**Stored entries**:
■ ■ ■ ■ ■

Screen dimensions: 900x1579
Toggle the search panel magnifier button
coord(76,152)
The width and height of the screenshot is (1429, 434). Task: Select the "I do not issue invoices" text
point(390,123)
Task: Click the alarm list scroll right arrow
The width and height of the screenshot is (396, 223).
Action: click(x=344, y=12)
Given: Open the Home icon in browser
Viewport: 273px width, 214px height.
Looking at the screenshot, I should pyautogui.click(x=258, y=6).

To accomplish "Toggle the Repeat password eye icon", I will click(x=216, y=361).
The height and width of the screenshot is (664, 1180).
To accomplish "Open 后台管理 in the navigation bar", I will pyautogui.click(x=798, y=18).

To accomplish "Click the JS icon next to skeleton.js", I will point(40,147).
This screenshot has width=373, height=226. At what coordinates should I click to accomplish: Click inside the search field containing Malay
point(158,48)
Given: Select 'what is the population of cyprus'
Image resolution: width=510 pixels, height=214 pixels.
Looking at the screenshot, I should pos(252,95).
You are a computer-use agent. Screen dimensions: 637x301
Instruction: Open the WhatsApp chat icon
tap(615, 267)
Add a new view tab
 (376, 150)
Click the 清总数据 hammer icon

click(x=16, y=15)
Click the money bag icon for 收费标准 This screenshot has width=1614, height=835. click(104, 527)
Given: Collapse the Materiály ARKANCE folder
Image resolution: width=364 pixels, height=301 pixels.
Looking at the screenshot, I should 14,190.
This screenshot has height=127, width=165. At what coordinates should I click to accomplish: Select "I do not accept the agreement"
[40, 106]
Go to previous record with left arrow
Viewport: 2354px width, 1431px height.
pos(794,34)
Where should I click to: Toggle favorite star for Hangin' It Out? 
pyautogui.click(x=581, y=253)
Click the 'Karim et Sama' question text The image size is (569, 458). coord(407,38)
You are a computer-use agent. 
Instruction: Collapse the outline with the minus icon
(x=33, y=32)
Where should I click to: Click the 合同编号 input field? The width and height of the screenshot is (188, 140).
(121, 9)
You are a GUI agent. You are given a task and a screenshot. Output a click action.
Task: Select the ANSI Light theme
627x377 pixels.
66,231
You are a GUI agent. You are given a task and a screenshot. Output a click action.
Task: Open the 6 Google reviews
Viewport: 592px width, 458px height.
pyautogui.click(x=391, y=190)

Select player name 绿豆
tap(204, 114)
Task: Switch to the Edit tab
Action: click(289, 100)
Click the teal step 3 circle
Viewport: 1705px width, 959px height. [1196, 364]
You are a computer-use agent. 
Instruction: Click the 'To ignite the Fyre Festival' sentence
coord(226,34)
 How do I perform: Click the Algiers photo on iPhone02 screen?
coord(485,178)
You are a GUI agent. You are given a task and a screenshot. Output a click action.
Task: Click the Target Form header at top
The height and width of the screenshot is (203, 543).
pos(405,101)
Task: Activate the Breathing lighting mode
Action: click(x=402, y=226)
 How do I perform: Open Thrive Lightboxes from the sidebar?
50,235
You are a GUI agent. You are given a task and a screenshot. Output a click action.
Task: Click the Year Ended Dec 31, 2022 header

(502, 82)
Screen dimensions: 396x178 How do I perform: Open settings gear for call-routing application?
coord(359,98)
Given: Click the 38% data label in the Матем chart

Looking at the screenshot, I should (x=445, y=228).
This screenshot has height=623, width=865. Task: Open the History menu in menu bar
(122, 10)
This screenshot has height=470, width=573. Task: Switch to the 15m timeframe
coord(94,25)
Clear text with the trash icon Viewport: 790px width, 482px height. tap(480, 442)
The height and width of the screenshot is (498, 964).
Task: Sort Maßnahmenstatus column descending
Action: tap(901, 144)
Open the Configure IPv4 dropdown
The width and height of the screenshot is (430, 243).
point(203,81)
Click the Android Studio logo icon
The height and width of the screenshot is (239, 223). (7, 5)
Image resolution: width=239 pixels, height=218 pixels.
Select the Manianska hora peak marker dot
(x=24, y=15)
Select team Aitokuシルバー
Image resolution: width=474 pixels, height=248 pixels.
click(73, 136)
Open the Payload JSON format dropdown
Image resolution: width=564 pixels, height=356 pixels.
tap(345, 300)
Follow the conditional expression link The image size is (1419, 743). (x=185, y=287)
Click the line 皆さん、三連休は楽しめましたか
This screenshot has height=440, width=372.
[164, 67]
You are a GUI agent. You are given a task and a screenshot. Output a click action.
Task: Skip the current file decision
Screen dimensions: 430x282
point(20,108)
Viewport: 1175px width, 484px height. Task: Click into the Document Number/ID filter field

■ ■ ■ ■ ■

**Task**: Your answer should be the full set of records, printed exactly.

**Exercise response**:
Screen dimensions: 900x1579
Toggle the search panel magnifier button
coord(76,152)
The width and height of the screenshot is (1429, 434). Task: Select the "I do not issue invoices" text
point(390,123)
Task: Click the alarm list scroll right arrow
The width and height of the screenshot is (396, 223).
Action: click(x=344, y=12)
Given: Open the Home icon in browser
Viewport: 273px width, 214px height.
Looking at the screenshot, I should pyautogui.click(x=258, y=6).

To accomplish "Toggle the Repeat password eye icon", I will click(x=216, y=361).
The height and width of the screenshot is (664, 1180).
To accomplish "Open 后台管理 in the navigation bar", I will pyautogui.click(x=798, y=18).

To accomplish "Click the JS icon next to skeleton.js", I will point(40,147).
This screenshot has width=373, height=226. At what coordinates should I click to accomplish: Click inside the search field containing Malay
point(158,48)
Given: Select 'what is the population of cyprus'
Image resolution: width=510 pixels, height=214 pixels.
Looking at the screenshot, I should pos(252,95).
You are a computer-use agent. Screen dimensions: 637x301
Instruction: Open the WhatsApp chat icon
tap(615, 267)
Add a new view tab
 (376, 150)
Click the 清总数据 hammer icon

click(x=16, y=15)
Click the money bag icon for 收费标准 This screenshot has width=1614, height=835. click(104, 527)
Given: Collapse the Materiály ARKANCE folder
Image resolution: width=364 pixels, height=301 pixels.
Looking at the screenshot, I should 14,190.
This screenshot has height=127, width=165. At what coordinates should I click to accomplish: Select "I do not accept the agreement"
[40, 106]
Go to previous record with left arrow
Viewport: 2354px width, 1431px height.
pos(794,34)
Where should I click to: Toggle favorite star for Hangin' It Out? 
pyautogui.click(x=581, y=253)
Click the 'Karim et Sama' question text The image size is (569, 458). coord(407,38)
You are a computer-use agent. 
Instruction: Collapse the outline with the minus icon
(x=33, y=32)
Where should I click to: Click the 合同编号 input field? The width and height of the screenshot is (188, 140).
(121, 9)
You are a GUI agent. You are given a task and a screenshot. Output a click action.
Task: Select the ANSI Light theme
627x377 pixels.
66,231
You are a GUI agent. You are given a task and a screenshot. Output a click action.
Task: Open the 6 Google reviews
Viewport: 592px width, 458px height.
pyautogui.click(x=391, y=190)

Select player name 绿豆
tap(204, 114)
Task: Switch to the Edit tab
Action: click(289, 100)
Click the teal step 3 circle
Viewport: 1705px width, 959px height. [1196, 364]
You are a computer-use agent. 
Instruction: Click the 'To ignite the Fyre Festival' sentence
coord(226,34)
 How do I perform: Click the Algiers photo on iPhone02 screen?
coord(485,178)
You are a GUI agent. You are given a task and a screenshot. Output a click action.
Task: Click the Target Form header at top
The height and width of the screenshot is (203, 543).
pos(405,101)
Task: Activate the Breathing lighting mode
Action: click(x=402, y=226)
 How do I perform: Open Thrive Lightboxes from the sidebar?
50,235
You are a GUI agent. You are given a task and a screenshot. Output a click action.
Task: Click the Year Ended Dec 31, 2022 header

(502, 82)
Screen dimensions: 396x178 How do I perform: Open settings gear for call-routing application?
coord(359,98)
Given: Click the 38% data label in the Матем chart

Looking at the screenshot, I should (x=445, y=228).
This screenshot has height=623, width=865. Task: Open the History menu in menu bar
(122, 10)
This screenshot has height=470, width=573. Task: Switch to the 15m timeframe
coord(94,25)
Clear text with the trash icon Viewport: 790px width, 482px height. tap(480, 442)
The height and width of the screenshot is (498, 964).
Task: Sort Maßnahmenstatus column descending
Action: tap(901, 144)
Open the Configure IPv4 dropdown
The width and height of the screenshot is (430, 243).
point(203,81)
Click the Android Studio logo icon
The height and width of the screenshot is (239, 223). (7, 5)
Image resolution: width=239 pixels, height=218 pixels.
Select the Manianska hora peak marker dot
(x=24, y=15)
Select team Aitokuシルバー
Image resolution: width=474 pixels, height=248 pixels.
click(73, 136)
Open the Payload JSON format dropdown
Image resolution: width=564 pixels, height=356 pixels.
tap(345, 300)
Follow the conditional expression link The image size is (1419, 743). (x=185, y=287)
Click the line 皆さん、三連休は楽しめましたか
This screenshot has height=440, width=372.
[164, 67]
You are a GUI agent. You are given a task and a screenshot. Output a click action.
Task: Skip the current file decision
Screen dimensions: 430x282
point(20,108)
Viewport: 1175px width, 484px height. Task: Click into the Document Number/ID filter field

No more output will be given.